Tuesday, December 7, 2010

Charles Cooley: Humility


"I have always thought of myself
 as a humble person
 and sometimes I brag about it."
—Charles Cooley

Anyone who thinks that memoir-writing must be very serious business should see the Tuesday group in action. It's all I can do to maintain even a loose sort of order. (This classroom videos on our YouTube channel were all made by the Tuesday group—the Monday group meets at 8:30 am and is marginally more sober.) The following doesn't exactly qualify as memoir, which is the first thing Charles said when he read it to us last week. We didn't care; we were too busy laughing. You have to hear Charles reading this to get its full effect. Maybe one of these days I'll have time to record this and other readings. Patrick and I are opening up a little gallery and press on Merchant's Row in Randolph next year, and one of the things we want to do is record walk-ins, like StoryCorps does. Maybe Charles will assist us (he has a video camera, and we don't.) Here's his essay on humility:

It seems to me that since we can’t depend on candidates for government office to tell the truth consistently while they are campaigning we should look for indications of good character in their behavior. Contrapositively, we can reject bad behavior. Arrogance is bad behavior. I hope this is not a fleeting opinion that I formed during the Bush administration because I have in mind a solution. Modesty and humility are antidotes for arrogance. They are not quite the same thing because modesty can be cast to the four winds with your clothing, as it is in the Miss Universe competition, whereas humility doesn’t depend on your clothing.

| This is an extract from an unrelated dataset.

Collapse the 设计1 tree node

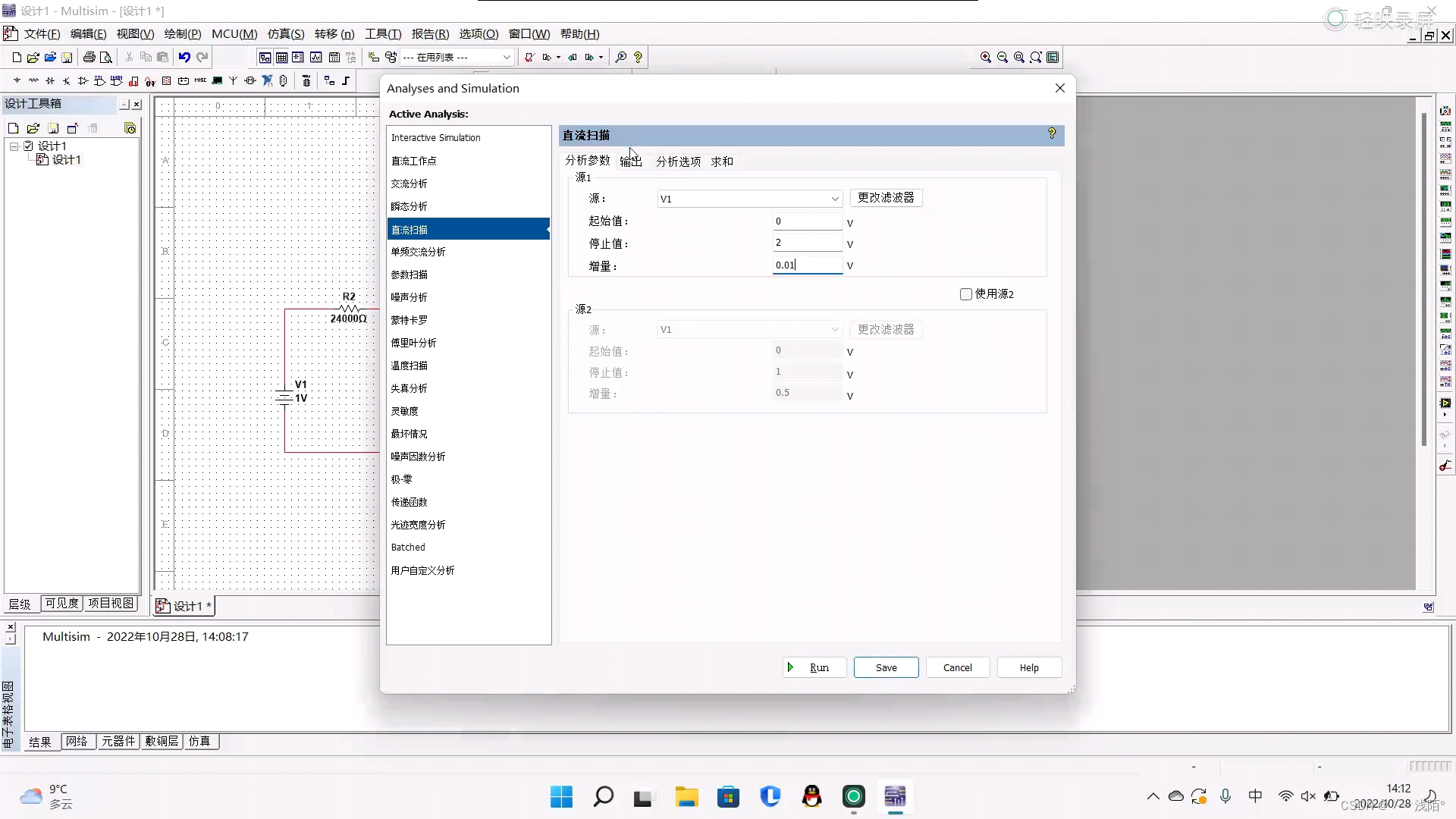tap(14, 146)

I have always thought of myself as a humble person and I sometimes brag about it. To paraphrase Mark Twain or Max Schulmann, I conceal a great deal of intelligence and wisdom with a cloak of humility.   Maybe they put it the other way around but that’s the way I think it best describes my virtues. The evidence of my humility is overpowering. There are so many things that I might have done if I had been willing to acknowledge my potential instead of trying so hard to be the humble person that I would like to know better if I were someone else meeting me for the first time. I might have been a great warrior conquering all the bad arrogant dictators and setting their oppressed subjects free but great warriors have great enemies and few friends. They usually don’t even try to hide their arrogance.   In my formative years I intentionally behaved in such a way that I was considered stupid and lazy rather than smart and ambitious. That’s how humble I am.  My older sisters and parents tried to have me grow up to be a well organized, intelligent contributor to society but because I saw so clearly that this was not the way to be humble I successfully resisted and became what I am today much to their dismay.

If I were not such a humble person I would become a lobbyist and do what I could to promote an annual national competition to select the most humble person in the country.  The program could be modeled after the National Spelling Bee and would be called the National Humble Bee. The winner would travel around the world promoting humility in public appearances. High schools would adopt humility competition as a varsity sport and give up football as too dangerous and expensive. Universities would give scholarships to especially talented competitors in humility and form conferences to foster competition. I can even predict international competition in the Olympics. There is a great potential for a new industry to develop around such competition and I would become famous in spite of what my sisters think of me.